Extrait du débat:
M. Philippe Bonnecarrère. Plus fondamentalement, monsieur le ministre, si j’attends de nos institutions de la fermeté sur les sujets régaliens, je crois également que l’idée, de plus en plus en faveur aujourd’hui en Europe, selon laquelle nous serions mieux protégés si nous acceptions de renoncer à une partie de nos libertés est néfaste pour la démocratie. (Applaudissements sur les travées du groupe Union Centriste, du groupe du Rassemblement Démocratique et Social Européen, du groupe socialiste et républicain et du groupe communiste républicain citoyen et écologiste.)
M. Marc Daunis. Très bien !
M. le président. La parole est à M. Jérôme Durain, sur l’article.
M. Jérôme Durain. Avec cet article 2, nous sommes au cœur du texte. Ce débat est marqué par un savant mélange d’idéologie et de calcul politique ; je pense notamment à la nécessité d’un vote conforme que l’on ne cesse d’invoquer.
Un orateur a parlé de « lâcheté ». Nous aurions pu faire un rappel au règlement, car un tel mot est tout à fait déplacé. Sur nos travées, nous n’employons pas le vocabulaire martial ; nous n’avons pas parlé de « hordes barbares », de « vandales », de « brutes », d’« ultra-violents ». En revanche, il ne manquera personne, dans nos rangs, pour condamner toutes les violences, exiger la plus grande sévérité et soutenir les forces de l’ordre.

Enregistrements fournis:
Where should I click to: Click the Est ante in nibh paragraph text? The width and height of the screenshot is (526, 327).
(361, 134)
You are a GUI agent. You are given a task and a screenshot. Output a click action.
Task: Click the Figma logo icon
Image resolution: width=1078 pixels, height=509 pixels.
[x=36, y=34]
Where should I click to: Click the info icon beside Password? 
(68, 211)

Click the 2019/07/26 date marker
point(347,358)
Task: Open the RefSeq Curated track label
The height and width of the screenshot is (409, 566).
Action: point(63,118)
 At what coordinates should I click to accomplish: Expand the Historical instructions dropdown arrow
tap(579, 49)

---

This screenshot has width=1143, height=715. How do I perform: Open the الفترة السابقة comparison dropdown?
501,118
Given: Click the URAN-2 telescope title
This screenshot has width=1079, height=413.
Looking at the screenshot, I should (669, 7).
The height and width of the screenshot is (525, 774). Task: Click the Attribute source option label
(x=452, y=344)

Consigne:
Selon l'extrait du débat, pour quelle raison M. Jérôme Durain estime-t-il que son groupe aurait pu faire un rappel au règlement ? Répondez en une à trois phrases. Les enregistrements ne servent pas ici.

Réponse:
Un orateur a employé le mot « lâcheté ». M. Jérôme Durain juge ce mot tout à fait déplacé.